Not having a meal plan can be both freeing and limiting. You have the chance to plan healthy, balanced meals, but you may not always have the time to prepare them or the money to buy ingredients. Stick to a budget at the grocery store by buying healthy nonperishables like rolled oats, dry beans or brown rice, in bulk. Take time once a week to make a big batch of a healthy, easy meal, like veggie chili, and then freeze individual portions to eat in the coming days. Toss frozen veggies, which last longer than fresh and are often more affordable, into soups, stews and stir-fries. Finally, eat a snack before you shop or go out to a restaurant to cut down on impulse decision-making related to food.

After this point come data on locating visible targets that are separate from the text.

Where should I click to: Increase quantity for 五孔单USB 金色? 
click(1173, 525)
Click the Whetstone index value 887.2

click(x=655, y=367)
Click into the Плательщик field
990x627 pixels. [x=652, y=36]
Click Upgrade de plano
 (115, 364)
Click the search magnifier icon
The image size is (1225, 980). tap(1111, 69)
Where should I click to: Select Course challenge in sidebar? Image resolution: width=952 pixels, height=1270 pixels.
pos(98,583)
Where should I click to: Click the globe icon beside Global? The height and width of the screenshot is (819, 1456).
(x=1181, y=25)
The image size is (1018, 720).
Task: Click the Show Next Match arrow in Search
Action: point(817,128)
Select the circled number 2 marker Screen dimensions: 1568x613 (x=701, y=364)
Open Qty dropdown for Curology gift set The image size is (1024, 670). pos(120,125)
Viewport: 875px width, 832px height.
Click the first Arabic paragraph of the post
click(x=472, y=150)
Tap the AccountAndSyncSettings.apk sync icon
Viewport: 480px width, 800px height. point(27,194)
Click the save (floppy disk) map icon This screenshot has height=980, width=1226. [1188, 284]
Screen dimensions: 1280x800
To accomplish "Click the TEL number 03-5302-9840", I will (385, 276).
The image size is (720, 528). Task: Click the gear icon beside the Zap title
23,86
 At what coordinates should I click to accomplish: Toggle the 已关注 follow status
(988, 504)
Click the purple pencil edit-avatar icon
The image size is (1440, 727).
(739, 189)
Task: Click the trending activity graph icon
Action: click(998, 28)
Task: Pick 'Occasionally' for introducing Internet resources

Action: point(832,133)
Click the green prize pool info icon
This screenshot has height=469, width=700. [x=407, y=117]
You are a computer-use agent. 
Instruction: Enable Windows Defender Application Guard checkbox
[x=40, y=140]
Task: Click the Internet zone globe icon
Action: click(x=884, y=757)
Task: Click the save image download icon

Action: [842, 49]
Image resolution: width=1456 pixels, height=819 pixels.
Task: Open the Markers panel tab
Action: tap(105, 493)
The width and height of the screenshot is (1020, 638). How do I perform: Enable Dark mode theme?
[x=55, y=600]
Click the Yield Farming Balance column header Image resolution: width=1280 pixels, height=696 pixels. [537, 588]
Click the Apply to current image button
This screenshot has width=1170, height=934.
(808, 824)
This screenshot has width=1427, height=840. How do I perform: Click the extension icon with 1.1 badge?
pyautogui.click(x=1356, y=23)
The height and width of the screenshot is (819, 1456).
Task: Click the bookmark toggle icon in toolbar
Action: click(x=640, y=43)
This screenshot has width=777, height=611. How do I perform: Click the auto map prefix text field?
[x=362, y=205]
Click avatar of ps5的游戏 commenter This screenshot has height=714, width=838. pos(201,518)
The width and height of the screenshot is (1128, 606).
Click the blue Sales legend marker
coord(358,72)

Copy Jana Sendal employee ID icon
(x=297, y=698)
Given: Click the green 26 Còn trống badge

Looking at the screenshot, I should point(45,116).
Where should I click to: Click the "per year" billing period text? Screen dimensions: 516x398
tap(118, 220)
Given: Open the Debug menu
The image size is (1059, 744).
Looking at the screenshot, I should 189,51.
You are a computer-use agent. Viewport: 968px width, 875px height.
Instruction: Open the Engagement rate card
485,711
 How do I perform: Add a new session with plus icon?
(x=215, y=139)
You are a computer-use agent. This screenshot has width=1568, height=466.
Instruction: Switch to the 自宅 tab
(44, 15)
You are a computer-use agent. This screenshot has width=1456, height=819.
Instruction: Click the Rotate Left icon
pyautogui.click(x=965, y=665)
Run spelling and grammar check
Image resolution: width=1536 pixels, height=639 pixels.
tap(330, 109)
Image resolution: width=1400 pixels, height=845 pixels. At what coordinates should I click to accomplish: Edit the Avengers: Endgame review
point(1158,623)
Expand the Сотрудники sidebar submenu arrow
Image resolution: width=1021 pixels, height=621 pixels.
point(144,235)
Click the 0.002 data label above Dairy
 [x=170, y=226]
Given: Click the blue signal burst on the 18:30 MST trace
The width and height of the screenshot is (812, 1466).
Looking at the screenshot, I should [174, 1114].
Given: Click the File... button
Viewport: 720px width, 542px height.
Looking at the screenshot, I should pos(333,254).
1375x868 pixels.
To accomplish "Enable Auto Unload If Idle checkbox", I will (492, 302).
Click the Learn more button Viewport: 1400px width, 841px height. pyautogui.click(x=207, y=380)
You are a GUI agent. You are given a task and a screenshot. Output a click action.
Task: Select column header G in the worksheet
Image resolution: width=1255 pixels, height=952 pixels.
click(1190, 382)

If you live in the dorms, use communal kitchens to prepare and store healthy meals, or warm up prepackaged but nutritious options like lentil soup, veggie curry or whole-grain pasta.

Smart Snacking

When you’re juggling days filled with classes, work, appointments and extracurriculars, you need high-quality food energy to keep you going. Snacking on healthy foods when you’re hungry can help you stay alert and avoid gorging at meals. Precut fruits and veggies, portioned out in zip-top bags, provide carbs for quick energy along with vitamins and minerals, without high calorie counts. Other smart options include granola bars, whole-grain crackers or veggie chips. High-protein snacks like hummus, hard-boiled eggs and cubes of low-fat cheddar cheese are also easily portable and more shelf-stable than other dairy options.

Drinking Up

Drinking is a prevalent part of campus culture, but it's also an easy way to put on unwanted weight. A typical alcoholic drink has at least 100 calories, so a night of binge drinking every week can contribute to weight gain of a pound or more every month. Drinking too much can also cause dehydration or electrolyte imbalances, which can affect both your mental and physical performance. Rather than overdoing it on alcohol, drink in moderation to save calories. To help fill you up and keep you hydrated, try to down a glass of water for every alcoholic drink you have.